Extrait fourni:
——
Encéphalite à tiques : remonter à l'origine des cas de transmission via le fromage
Des cas de contaminations humaines par le virus de l'encéphalite à tiques via l'alimentation ont été observés pour la première fois en France en 2020. Plusieurs laboratoires de l'Anses se sont mobilisés afin d'en comprendre les circonstances, d'améliorer la détection du virus dans les produits au lait cru et de prévenir ainsi les risques de contamination similaires. Les premiers résultats de leurs travaux sont parus récemment.
Au printemps 2020, 43 personnes habitant l’Ain ont souffert de méningites, de méningo-encéphalites ou de symptômes grippaux causés par une contamination par le virus de l’encéphalite à tiques (TBEV). Elles avaient toutes consommé du fromage de chèvre au lait cru.
Il s’agissait de la première infection par voie alimentaire connue en France, le TBEV se transmettant généralement par piqûres de tiques. « En avril 2020, le premier confinement a favorisé la consommation de produits locaux, rappelle Gaëlle Gonzalez, chargée de projet à l’unité de virologie du laboratoire de santé animale de l’Anses. Le fait que les cas soient groupés a facilité l’identification de l’origine de la contamination. ».
Les laboratoires de santé animale, de sécurité des aliments et de la rage et de la faune sauvage de l’Anses ont participé aux investigations menées dans l’exploitation agricole où ont été produits les fromages suspectés d’être à l’origine de la contamination. Les résultats de ces travaux scientifiques, qui ont également impliqué d’autres équipes françaises d’infectiologie, ont été publiés dans la revue Frontiers in microbiology.
Tracer le virus des fromages jusqu’aux tiques
Il est apparu que tous les fromages impliqués provenaient d’une même exploitation. Suite à l’alerte sanitaire, les fromages ont été retirés du marché afin d’éviter d’autres contaminations. En parallèle, les chèvres ont été confinées à l’intérieur.
Un quart des chèvres présentaient des anticorps contre le virus de l’encéphalite à tiques, ce qui indique qu’elles avaient été exposées au virus et que celui-ci était assez fortement présent dans la zone. Le virus a été détecté dans le lait de trois d’entre elles. Sachant que le TBEV peut être excrété dans le lait jusqu’à 23 jours après l’infection, les chèvres avaient été contaminées récemment. Des tiques porteuses du virus ont été trouvées dans le sous-bois présent dans la pâture des chèvres, elles sont probablement à l’origine de leur infection.
——
Dans l'article sur l'encéphalite à tiques, relevez s'il vous plaît chacun des laboratoires de l'Anses ayant participé aux investigations menées dans l'exploitation agricole.

Documents sources:
——
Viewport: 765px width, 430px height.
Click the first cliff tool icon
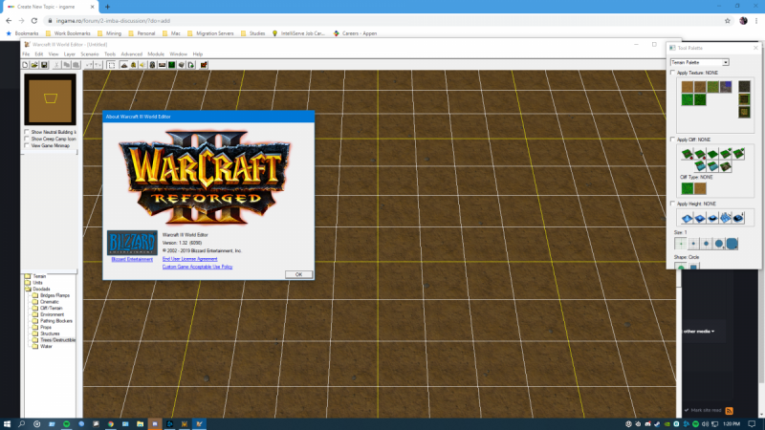coord(685,153)
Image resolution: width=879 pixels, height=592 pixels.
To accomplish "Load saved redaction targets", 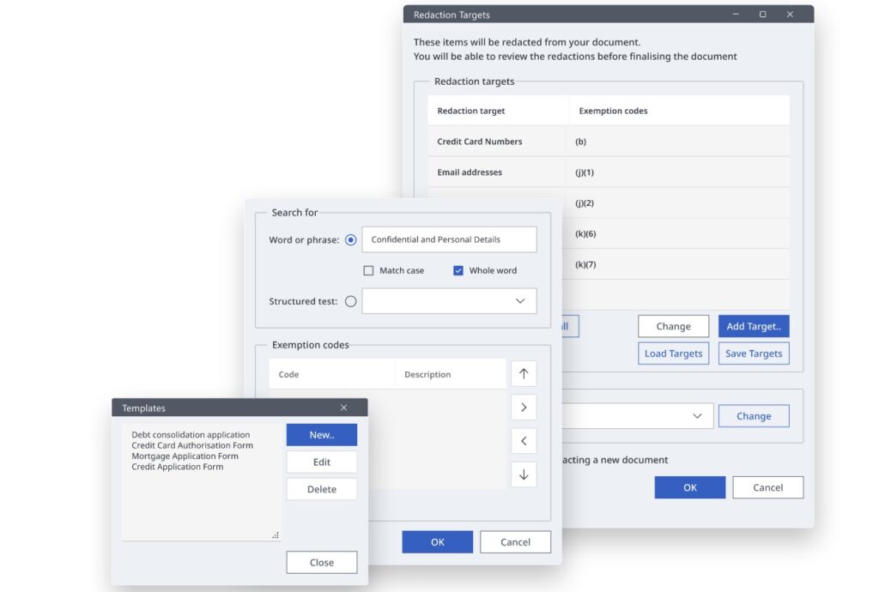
——
Réponse rédigée:
- le laboratoire de santé animale
- le laboratoire de sécurité des aliments
- le laboratoire de la rage et de la faune sauvage